Getting back to our client-server example, the client’s CONNECT call causes a CONNECTION REQUEST segment to be sent to the server. When it arrives, the transport entity checks to see that the server is blocked on a LISTEN (i.e., is interested in handling requests). If so, it then unblocks the server and sends a CONNECTION ACCEPTED segment back to the client. When this segment arrives, the client is unblocked and the connection is established.

Data can now be exchanged using the SEND and RECEIVE primitives. In the simplest form, either party can do a (blocking) RECEIVE to wait for the other party to do a SEND. When the segment arrives, the receiver is unblocked. It can then process the segment and send a reply. As long as both sides can keep track of whose turn it is to send, this scheme works fine.

Note that in the transport layer, even a simple unidirectional data exchange is more complicated than at the network layer. Every data packet sent will also be acknowledged (eventually). The packets bearing control segments are also acknowledged, implicitly or explicitly. These acknowledgements are managed by the transport entities, using the network layer protocol, and are not visible to the transport users. Similarly, the transport entities need to worry about timers and retransmissions. None of this machinery is visible to the transport users. To the transport users, a connection is a reliable bit pipe: one user stuffs bits in and they magically appear in the same order at the other end. This ability to hide complexity is the reason that layered protocols are such a powerful tool.

When a connection is no longer needed, it must be released to free up table space within the two transport entities. Disconnection has two variants: asymmetric and symmetric. In the asymmetric variant, either transport user can issue a DISCONNECT primitive, which results in a DISCONNECT segment being sent to the remote transport entity. Upon its arrival, the connection is released.

In the symmetric variant, each direction is closed separately, independently of the other one. When one side does a DISCONNECT, that means it has no more data to send but it is still willing to accept data from its partner. In this model, a connection is released when both sides have done a DISCONNECT. 

A state diagram for connection establishment and release for these simple primitives is given in Fig. 6-4. Each transition is triggered by some event, either a primitive executed by the local transport user or an incoming packet. For simplicity, we assume here that each segment is separately acknowledged. We also assume that a symmetric disconnection model is used, with the client going first. Please note that this model is quite unsophisticated. We will look at more realistic models later on when we describe how TCP works.

Berkeley Sockets

Let us now briefly inspect another set of transport primitives, the socket primitives as they are used for TCP. Sockets were first released as part of the Berkeley UNIX 4.2BSD software distribution in 1983. They quickly became popular. The primitives are now widely used for Internet programming on many operating


systems, especially UNIX-based systems, and there is a socket-style API for Windows called ‘‘winsock.’’

The primitives are listed in Fig. 6-5. Roughly speaking, they follow the model of our first example but offer more features and flexibility. We will not look at the corresponding segments here. That discussion will come later.


The first four primitives in the list are executed in that order by servers. The SOCKET primitive creates a new endpoint and allocates table space for it within the transport entity. The parameters of the call specify the addressing format to be used, the type of service desired (e.g., reliable byte stream), and the protocol. A successful SOCKET call returns an ordinary file descriptor for use in succeeding calls, the same way an OPEN call on a file does.

Newly created sockets do not have network addresses. These are assigned using the BIND primitive. Once a server has bound an address to a socket, remote clients can connect to it. The reason for not having the SOCKET call create an address directly is that some processes care about their addresses (e.g., they have been using the same address for years and everyone knows this address), whereas others do not.

DATA =
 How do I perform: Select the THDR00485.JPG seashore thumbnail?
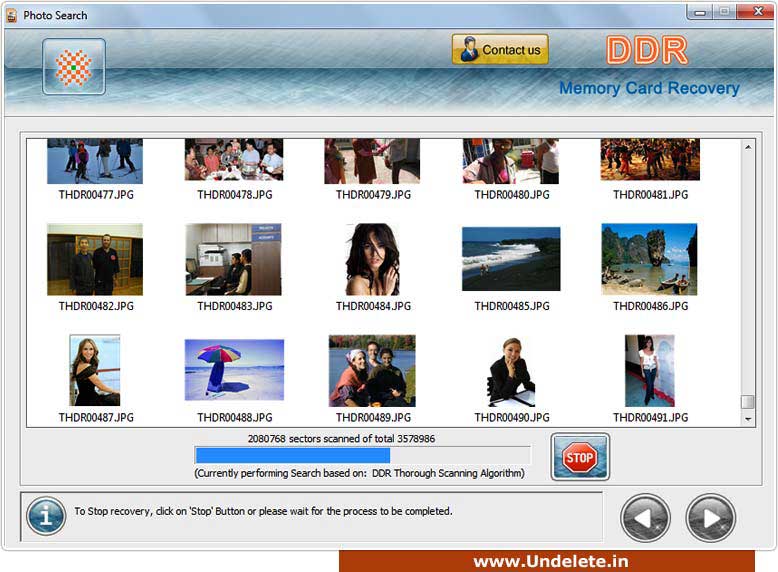tap(511, 259)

SHORT PROBLEM 1 = Reproduce the passage on transport primitives verbatim, from "Newly created sockets" to "others do not.".
SHORT PROBLEM 2 = Extend the passage on transport primitives, starting after its final sentence.
The data can be ignored.

TASK RESULT 1 =
Newly created sockets do not have network addresses. These are assigned using the BIND primitive. Once a server has bound an address to a socket, remote clients can connect to it. The reason for not having the SOCKET call create an address directly is that some processes care about their addresses (e.g., they have been using the same address for years and everyone knows this address), whereas others do not.

TASK RESULT 2 =
Next comes the LISTEN call, which allocates space to queue incoming calls for the case that several clients try to connect at the same time. In contrast to LISTEN in our first example, in the socket model LISTEN is not a blocking call.

To block waiting for an incoming connection, the server executes an ACCEPT primitive. When a segment asking for a connection arrives, the transport entity creates a new socket with the same properties as the original one and returns a file descriptor for it. The server can then fork off a process or thread to handle the connection on the new socket and go back to waiting for the next connection on the original socket. ACCEPT returns a file descriptor, which can be used for reading and writing in the standard way, the same as for files.

Now let us look at the client side. Here, too, a socket must first be created using the SOCKET primitive, but BIND is not required since the address used does not matter to the server. The CONNECT primitive blocks the caller and actively starts the connection process. When it completes (i.e., when the appropriate segment is received from the server), the client process is unblocked and the connection is established. Both sides can now use SEND and RECEIVE to transmit and receive data over the full-duplex connection. The standard UNIX READ and WRITE system calls can also be used if none of the special options of SEND and RECEIVE are required.

Connection release with sockets is symmetric. When both sides have executed a CLOSE primitive, the connection is released.

Sockets have proved tremendously popular and are the de facto standard for abstracting transport services to applications. The socket API is often used with the TCP protocol to provide a connection-oriented service called a reliable byte stream, which is simply the reliable bit pipe that we described. However, other protocols could be used to implement this service using the same API. It should all be the same to the transport service users.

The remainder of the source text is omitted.